I enjoy reading an exciting thriller to liven up a long plane ride or an afternoon by the pool, but even in my vacation reads, I don’t want to put up with lazy writing. There are three key things I ask for in a thriller: a tightly constructed plot, characters I can worry about, and a high level of suspense. Unfortunately, Andrew Gross’ new novel Eyes Wide Open doesn’t deliver on any of those.
The novel opens with a well-worn thriller cliche: a mysterious man follows a woman to her remote house, where she finds her dog murdered. Just then, the man steps through the doorway, holding a knife. Cut to a scene of a young man standing on a high rock in a bay off the California coast, while a voice exhorts him to jump to his death. These hooks are designed to pull us into the story proper, and they succeed, for a short time.
Upon learning of his nephew Evan’s suicide, Dr. Jay Erlich flies to California to console his brother and sister-in-law, who are both mentally unstable and wards of the state. Unsatisfied with the medical treatment his nephew received — he was hospitalized just before his suicide — Jay digs into the circumstances surrounding the death and begins to suspect that Evan was murdered. He enlists Detective Sherwood, an investigator for the coroner, to help with his convoluted investigation.

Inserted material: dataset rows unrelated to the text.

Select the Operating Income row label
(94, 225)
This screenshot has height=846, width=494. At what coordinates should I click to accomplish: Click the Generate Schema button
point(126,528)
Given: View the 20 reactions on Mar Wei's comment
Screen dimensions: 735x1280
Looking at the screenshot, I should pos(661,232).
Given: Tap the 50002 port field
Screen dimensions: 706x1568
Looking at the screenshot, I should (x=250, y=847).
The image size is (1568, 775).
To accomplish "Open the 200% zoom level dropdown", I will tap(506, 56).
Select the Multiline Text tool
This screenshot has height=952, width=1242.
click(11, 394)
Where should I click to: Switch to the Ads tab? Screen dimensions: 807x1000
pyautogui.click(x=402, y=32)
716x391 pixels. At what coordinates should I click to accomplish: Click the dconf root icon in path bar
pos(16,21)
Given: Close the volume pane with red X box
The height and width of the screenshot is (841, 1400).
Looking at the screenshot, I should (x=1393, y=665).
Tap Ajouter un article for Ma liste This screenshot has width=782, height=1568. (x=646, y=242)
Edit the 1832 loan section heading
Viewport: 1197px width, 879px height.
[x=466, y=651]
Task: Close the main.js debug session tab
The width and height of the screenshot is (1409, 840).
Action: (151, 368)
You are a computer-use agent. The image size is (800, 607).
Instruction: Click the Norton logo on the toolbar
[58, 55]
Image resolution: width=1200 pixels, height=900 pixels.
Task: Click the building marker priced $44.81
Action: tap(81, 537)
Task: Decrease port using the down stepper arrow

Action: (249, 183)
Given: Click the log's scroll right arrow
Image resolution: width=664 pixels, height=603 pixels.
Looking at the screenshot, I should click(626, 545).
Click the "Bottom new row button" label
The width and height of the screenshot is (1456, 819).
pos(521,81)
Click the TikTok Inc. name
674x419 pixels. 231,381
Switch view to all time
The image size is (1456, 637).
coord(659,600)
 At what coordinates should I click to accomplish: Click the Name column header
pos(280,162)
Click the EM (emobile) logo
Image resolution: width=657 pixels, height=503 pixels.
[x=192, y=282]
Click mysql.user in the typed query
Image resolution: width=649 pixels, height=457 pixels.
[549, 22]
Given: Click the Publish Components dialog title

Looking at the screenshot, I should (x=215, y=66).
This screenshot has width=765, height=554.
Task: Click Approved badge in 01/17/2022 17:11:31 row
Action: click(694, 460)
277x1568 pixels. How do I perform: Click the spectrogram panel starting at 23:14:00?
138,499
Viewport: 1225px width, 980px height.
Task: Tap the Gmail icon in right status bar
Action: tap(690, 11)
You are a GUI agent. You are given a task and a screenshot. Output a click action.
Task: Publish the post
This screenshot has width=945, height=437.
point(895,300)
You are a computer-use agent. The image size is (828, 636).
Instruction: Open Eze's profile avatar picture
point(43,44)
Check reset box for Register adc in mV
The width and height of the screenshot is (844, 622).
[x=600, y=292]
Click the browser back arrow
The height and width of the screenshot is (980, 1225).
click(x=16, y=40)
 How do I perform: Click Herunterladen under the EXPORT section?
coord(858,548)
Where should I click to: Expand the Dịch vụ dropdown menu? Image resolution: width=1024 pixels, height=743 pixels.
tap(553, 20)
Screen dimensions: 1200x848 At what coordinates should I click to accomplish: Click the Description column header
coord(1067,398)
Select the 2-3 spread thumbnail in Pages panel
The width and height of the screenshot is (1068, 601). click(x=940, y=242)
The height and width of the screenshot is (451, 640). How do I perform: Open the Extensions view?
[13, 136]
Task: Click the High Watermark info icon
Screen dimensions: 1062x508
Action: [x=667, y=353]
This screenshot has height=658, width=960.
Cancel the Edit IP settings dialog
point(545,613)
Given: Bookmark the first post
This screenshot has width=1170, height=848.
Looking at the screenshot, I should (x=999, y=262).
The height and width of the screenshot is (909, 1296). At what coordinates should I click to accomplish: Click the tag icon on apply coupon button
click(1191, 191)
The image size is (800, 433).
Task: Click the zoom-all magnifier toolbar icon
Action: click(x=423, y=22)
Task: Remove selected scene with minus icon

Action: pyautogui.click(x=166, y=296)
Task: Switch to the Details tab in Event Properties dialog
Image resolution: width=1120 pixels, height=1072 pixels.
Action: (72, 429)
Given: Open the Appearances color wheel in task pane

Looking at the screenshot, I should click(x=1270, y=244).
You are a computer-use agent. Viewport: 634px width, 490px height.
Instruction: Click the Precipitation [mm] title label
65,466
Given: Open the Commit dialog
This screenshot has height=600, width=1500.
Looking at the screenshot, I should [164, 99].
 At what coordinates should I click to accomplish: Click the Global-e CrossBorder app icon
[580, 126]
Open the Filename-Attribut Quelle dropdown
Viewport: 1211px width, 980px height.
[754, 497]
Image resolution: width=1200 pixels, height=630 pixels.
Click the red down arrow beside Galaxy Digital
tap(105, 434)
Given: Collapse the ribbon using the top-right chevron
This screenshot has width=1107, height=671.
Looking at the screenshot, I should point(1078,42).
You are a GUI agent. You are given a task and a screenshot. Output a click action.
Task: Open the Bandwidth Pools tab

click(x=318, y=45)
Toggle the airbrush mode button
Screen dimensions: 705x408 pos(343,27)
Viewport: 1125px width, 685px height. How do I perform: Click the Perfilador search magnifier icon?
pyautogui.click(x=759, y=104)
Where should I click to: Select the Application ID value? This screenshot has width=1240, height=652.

They uncover a connection to an infamous criminal, Russell Houvnanian. In the 60's, Russell was the charismatic leader of a commune who convinced several of his followers to savagely murder several people. If this scenario sounds familiar, it’s no coincidence; Houvnanian is a thinly disguised Charles Manson. Perhaps Gross depends too much on his readers’ familiarity with the Manson murders, as he supplies only the barest details of the pivotal murders, and his villains remain two-dimensional caricatures of the most well-known members of the Manson family.